Ukraine's history displayed at the Holodomor illustrates it's oppression by the failed Soviet Union.

There is absolutely no way Ukraine's walk to freedom and democracy is contrived by Western influence, so much as it's experience with Soviet-style aggression. Ukraine's burgeoning membership in NATO and it's characterization of the USA as a good friend IS AN HONOR to be among them.


November 20, 2019
By Elina Kent

The board of the Holodomor Museum presents the plans for a new museum and research center that is currently being built at the Holodomor Museum Special Event at the on November 19, 2019.

The soft music played (click here) by the National Quartet of Soloists Kyiv Camerata stopped; an elderly gentleman stood up on stage and started his story.

“I was dying of hunger twice. The first time, when I was seven-years-old, my mother said to me, ‘Do not go outside for they will eat you.’ The second time I was dying of hunger, this time in a concentration camp that no one survived, I turned to god. I looked up at the sky and asked ‘God please help me. Just give me some bread, nothing else.’ For bread is life.”

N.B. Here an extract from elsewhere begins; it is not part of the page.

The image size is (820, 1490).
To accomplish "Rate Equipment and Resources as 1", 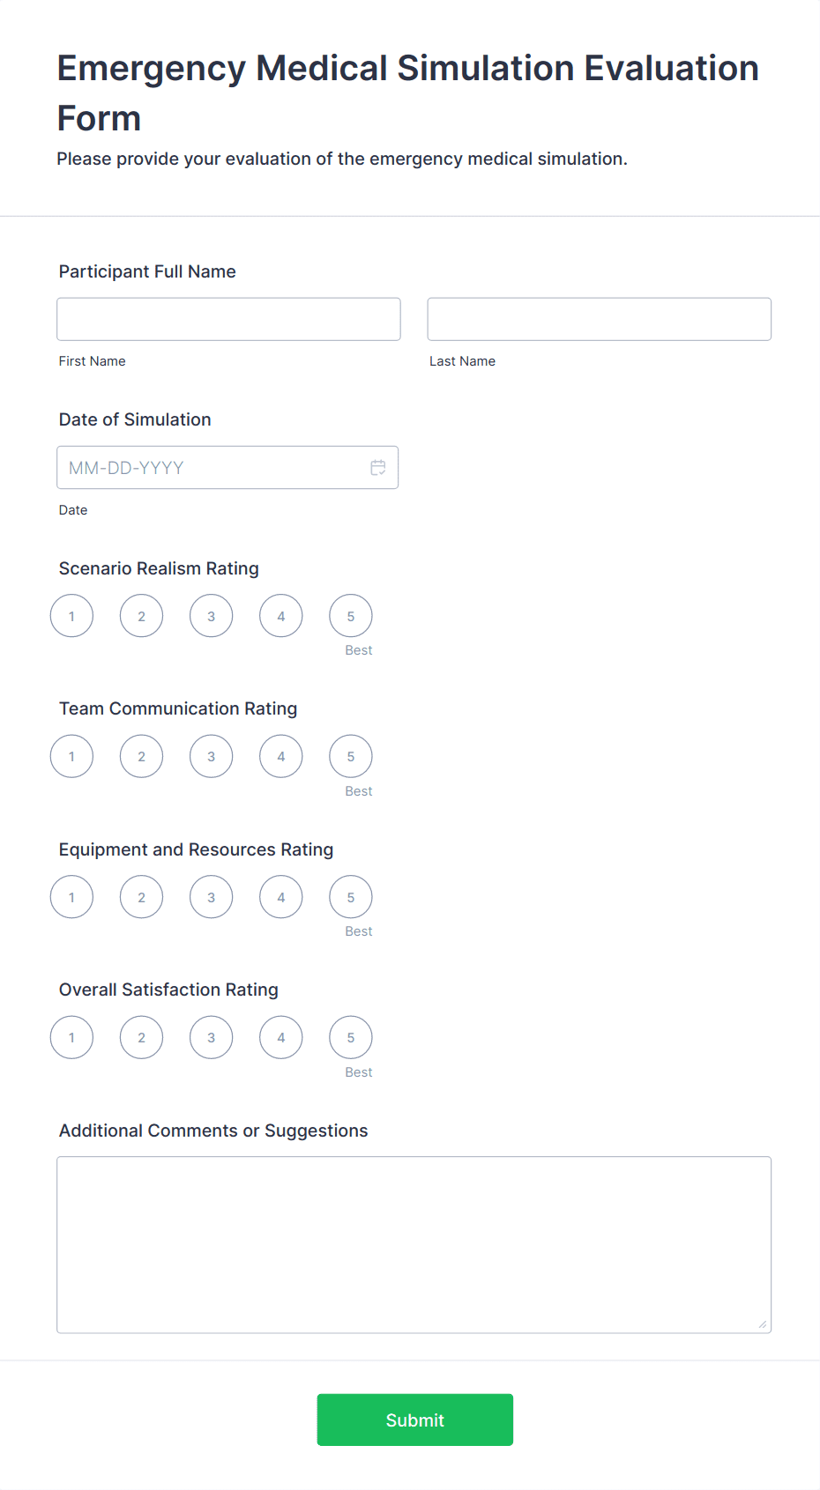I will (x=71, y=897).
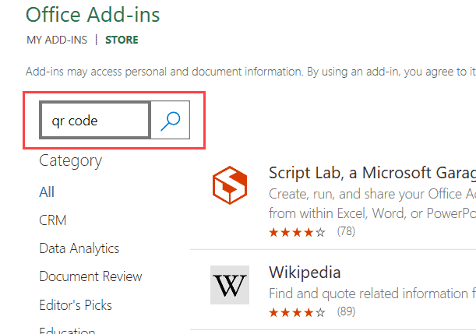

Mykola Onyshchenko is a survivor of the vicious Holodomor, the artificial famine which Stalin systematically implemented in 1932-1933 through political decrees aimed at Ukrainian farmers to repress hopes for autonomy and wipe out opposition to Communist rule.

Communist officials would confiscate food and grain, leaving Ukrainians to eat grass to survive.

The total death count of the Holodomor is unknown but is estimated in the range of four to 15 million....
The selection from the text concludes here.